__Collected data__:
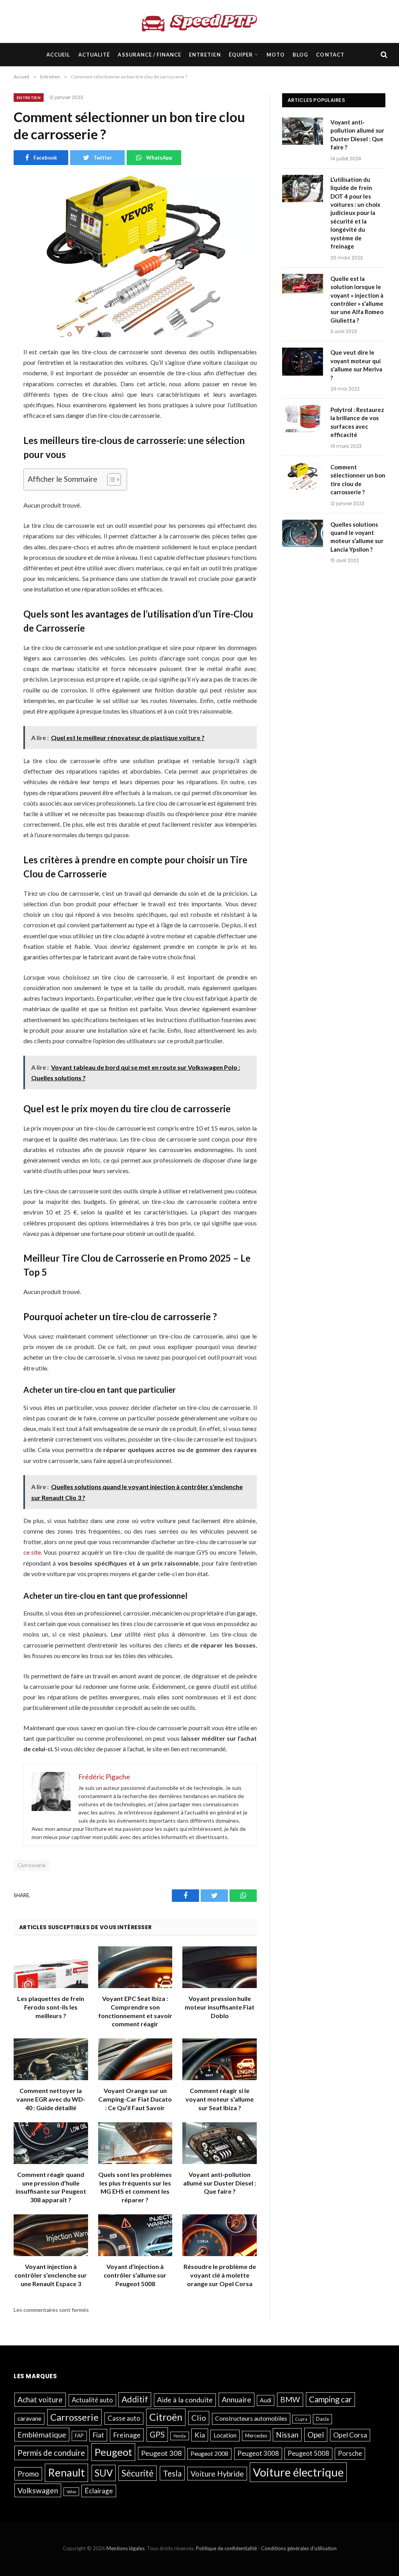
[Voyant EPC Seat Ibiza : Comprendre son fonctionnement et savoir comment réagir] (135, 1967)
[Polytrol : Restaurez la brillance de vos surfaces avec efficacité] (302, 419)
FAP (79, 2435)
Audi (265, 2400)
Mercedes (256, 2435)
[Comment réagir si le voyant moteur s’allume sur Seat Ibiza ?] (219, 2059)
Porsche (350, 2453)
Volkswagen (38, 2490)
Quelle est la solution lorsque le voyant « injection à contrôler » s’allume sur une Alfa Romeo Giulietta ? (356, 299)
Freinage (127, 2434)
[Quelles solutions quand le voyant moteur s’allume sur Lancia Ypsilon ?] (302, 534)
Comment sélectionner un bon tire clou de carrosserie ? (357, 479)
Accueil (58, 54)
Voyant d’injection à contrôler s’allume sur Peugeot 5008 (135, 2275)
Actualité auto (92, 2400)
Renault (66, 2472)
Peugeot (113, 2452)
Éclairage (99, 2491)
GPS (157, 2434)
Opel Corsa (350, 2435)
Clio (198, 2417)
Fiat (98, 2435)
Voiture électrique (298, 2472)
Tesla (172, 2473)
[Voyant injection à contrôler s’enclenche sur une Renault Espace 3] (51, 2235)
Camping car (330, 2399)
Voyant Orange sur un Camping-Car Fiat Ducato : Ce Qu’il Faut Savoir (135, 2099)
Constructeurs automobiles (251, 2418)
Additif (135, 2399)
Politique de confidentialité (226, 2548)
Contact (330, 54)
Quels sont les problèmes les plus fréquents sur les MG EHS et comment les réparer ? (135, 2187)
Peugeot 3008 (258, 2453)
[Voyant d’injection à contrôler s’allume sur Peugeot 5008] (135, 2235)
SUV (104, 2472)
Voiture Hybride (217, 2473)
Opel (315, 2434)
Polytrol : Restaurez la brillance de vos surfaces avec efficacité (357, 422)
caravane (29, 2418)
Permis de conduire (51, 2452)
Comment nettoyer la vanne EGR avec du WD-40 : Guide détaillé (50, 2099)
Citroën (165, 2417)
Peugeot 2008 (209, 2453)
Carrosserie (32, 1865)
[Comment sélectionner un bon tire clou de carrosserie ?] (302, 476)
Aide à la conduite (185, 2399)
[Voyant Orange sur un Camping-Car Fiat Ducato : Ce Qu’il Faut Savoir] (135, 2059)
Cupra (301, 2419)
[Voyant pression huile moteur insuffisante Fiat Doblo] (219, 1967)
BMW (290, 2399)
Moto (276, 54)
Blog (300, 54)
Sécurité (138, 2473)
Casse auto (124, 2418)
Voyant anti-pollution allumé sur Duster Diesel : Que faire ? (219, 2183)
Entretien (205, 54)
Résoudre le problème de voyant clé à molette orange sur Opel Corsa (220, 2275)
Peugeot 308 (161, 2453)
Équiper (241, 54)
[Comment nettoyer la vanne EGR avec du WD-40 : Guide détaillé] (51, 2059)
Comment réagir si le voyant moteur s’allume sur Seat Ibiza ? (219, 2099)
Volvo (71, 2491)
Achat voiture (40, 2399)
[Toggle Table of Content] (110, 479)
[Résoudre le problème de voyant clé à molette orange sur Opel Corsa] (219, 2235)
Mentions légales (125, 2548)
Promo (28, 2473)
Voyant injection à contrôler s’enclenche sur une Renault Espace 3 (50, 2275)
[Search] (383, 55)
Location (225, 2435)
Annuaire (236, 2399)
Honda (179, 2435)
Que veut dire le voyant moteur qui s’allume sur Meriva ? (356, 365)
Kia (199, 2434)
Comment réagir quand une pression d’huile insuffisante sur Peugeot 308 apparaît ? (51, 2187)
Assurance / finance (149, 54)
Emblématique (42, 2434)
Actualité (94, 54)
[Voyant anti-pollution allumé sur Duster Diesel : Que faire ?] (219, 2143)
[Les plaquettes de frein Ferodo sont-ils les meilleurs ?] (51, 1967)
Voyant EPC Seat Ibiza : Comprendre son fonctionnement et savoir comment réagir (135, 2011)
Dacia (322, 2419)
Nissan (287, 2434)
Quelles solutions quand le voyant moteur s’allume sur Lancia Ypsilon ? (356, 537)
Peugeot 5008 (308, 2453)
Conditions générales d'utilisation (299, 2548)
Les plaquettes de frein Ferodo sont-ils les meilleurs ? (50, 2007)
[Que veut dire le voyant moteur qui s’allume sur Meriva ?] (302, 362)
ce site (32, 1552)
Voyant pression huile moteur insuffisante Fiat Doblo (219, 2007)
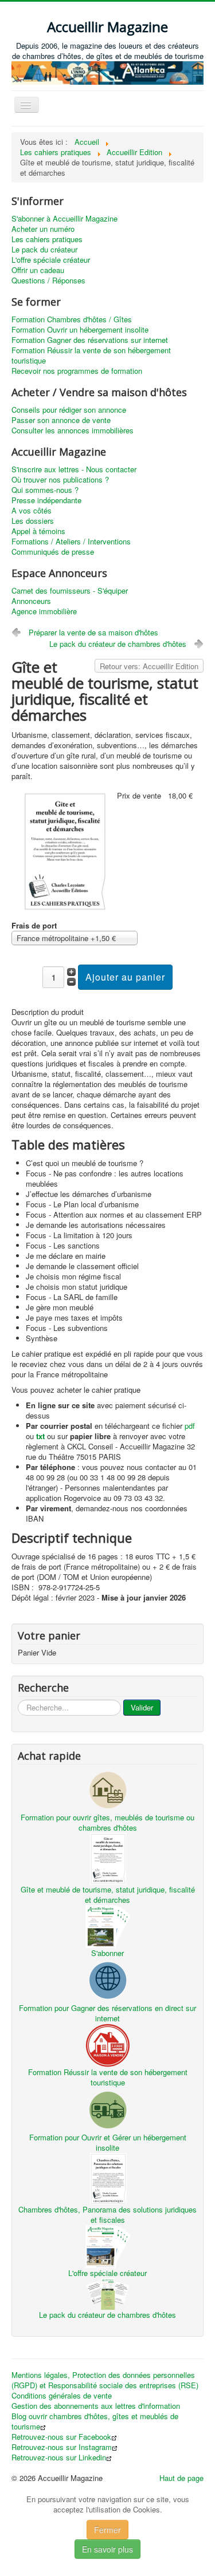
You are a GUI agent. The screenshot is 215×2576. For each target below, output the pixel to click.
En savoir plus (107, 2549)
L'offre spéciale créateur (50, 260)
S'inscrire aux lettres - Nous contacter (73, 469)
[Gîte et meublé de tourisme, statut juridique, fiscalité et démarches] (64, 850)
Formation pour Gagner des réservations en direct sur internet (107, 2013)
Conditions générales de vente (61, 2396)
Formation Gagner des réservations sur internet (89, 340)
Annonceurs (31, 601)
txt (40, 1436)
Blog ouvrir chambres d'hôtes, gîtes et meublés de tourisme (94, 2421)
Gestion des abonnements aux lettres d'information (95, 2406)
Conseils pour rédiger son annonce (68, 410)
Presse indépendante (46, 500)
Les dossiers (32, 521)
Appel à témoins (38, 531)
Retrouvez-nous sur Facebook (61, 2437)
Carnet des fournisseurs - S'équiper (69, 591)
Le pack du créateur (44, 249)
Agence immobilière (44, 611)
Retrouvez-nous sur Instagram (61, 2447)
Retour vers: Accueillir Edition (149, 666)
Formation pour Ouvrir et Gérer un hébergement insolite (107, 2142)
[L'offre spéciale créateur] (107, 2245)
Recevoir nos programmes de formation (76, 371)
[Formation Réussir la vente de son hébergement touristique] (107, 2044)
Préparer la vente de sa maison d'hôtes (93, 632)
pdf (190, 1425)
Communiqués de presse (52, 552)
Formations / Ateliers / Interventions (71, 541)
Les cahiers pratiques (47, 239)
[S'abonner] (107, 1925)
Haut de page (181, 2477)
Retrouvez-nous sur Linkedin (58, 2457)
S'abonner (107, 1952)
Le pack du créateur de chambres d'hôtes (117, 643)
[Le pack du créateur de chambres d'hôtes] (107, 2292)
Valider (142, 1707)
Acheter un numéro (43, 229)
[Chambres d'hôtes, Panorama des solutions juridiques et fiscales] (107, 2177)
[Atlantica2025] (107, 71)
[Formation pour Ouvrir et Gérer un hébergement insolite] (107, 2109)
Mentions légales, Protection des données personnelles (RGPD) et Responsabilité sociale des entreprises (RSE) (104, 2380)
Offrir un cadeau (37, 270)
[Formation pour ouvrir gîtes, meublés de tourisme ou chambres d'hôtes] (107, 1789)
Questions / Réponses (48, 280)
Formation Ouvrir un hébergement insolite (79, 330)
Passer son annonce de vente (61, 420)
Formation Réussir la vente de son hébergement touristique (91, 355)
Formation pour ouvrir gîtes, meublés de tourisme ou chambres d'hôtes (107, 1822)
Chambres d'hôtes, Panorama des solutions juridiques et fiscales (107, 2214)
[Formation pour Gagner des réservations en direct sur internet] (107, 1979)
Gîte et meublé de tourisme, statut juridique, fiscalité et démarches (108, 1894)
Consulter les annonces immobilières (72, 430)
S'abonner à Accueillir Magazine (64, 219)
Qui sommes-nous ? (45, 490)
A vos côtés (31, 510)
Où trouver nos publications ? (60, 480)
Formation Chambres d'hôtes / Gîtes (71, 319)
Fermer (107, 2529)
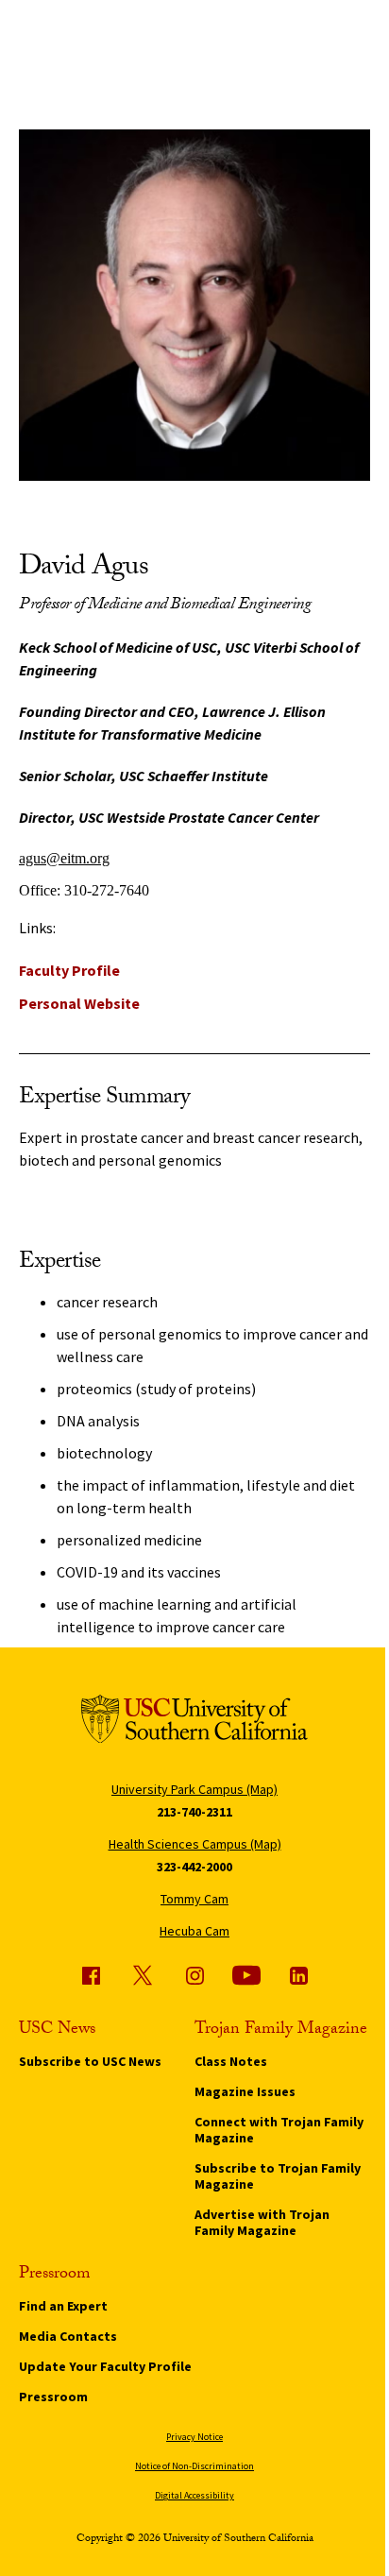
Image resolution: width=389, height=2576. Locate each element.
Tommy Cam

__Task__: Set down word for word every line from the line containing "S'abonner à Accueillir Magazine (64, 219)" through the last line of the entries, and nothing more; no pictures.

__Output for this exercise__:
S'abonner à Accueillir Magazine (64, 219)
Qui sommes-nous ? (45, 490)
A vos côtés (31, 510)
Où trouver nos publications ? (60, 480)
Formation Chambres d'hôtes / Gîtes (71, 319)
Fermer (107, 2529)
Image resolution: width=389, height=2576. Locate each element.
Tommy Cam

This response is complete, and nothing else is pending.